愛が感じられない。…オレの愛など、きっと届いてはいないだろう。

気まぐれでしかないと、美織は思っている。

いや、あのキス自体、ないものにしたいと、思っているかもしれない。


「どうした、龍之介?」

書類をデスクの上に置いた東吾が、心配そうな顔で、

オレに問いかけた。



「…今は、仕事中だぞ、会社では、社長って呼べよ」

不機嫌そうにボヤくと、東吾は笑った。


「ぁ、悪い。

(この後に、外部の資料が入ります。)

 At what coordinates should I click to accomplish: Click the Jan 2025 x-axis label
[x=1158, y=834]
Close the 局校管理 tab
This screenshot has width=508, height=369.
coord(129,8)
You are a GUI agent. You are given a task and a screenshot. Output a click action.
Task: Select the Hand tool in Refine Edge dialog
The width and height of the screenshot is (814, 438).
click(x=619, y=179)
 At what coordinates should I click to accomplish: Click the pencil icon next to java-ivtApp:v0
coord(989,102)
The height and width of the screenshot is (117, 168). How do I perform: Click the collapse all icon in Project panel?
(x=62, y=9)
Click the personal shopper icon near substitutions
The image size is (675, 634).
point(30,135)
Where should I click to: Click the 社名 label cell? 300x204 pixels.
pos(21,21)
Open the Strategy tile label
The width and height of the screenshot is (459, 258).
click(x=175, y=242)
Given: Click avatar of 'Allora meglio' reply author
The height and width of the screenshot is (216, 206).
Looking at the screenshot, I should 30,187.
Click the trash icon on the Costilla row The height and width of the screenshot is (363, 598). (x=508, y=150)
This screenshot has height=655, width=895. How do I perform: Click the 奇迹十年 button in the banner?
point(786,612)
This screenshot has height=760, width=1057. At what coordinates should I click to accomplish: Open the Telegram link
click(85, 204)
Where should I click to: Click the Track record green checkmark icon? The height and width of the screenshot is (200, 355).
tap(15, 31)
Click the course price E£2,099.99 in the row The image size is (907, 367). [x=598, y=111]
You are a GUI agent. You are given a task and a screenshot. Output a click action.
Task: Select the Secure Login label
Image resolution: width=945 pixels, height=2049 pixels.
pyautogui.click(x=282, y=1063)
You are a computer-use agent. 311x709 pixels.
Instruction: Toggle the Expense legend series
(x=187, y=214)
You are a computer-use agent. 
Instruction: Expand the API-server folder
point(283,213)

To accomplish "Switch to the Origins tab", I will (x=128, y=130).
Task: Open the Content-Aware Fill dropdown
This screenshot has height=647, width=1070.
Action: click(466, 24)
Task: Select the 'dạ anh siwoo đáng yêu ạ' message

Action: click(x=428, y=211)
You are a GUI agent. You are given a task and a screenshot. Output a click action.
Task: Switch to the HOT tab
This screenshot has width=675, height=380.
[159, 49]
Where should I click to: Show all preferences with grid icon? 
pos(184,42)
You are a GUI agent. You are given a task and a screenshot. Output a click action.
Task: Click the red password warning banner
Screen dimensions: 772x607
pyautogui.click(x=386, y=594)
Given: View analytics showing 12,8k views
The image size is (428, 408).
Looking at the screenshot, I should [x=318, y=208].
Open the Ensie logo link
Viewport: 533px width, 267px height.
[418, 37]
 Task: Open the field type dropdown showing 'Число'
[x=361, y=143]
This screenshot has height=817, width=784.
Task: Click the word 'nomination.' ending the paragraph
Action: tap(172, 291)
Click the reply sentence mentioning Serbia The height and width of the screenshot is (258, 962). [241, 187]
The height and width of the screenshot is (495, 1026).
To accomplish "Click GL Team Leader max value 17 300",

でも、今までずっと、それで呼んできたんだ。

直すのは無理だよ…他の会社の人たちの前以外は、このままでいいだろ?」


「・・・ったく。しょうがないな」



「・・・で?今不機嫌な理由は?」

「・・・」

オレのちょっとした表情の変化で、東吾は、何でも分かっちまう。

ありがたいが、こういう時は、厄介な男だ。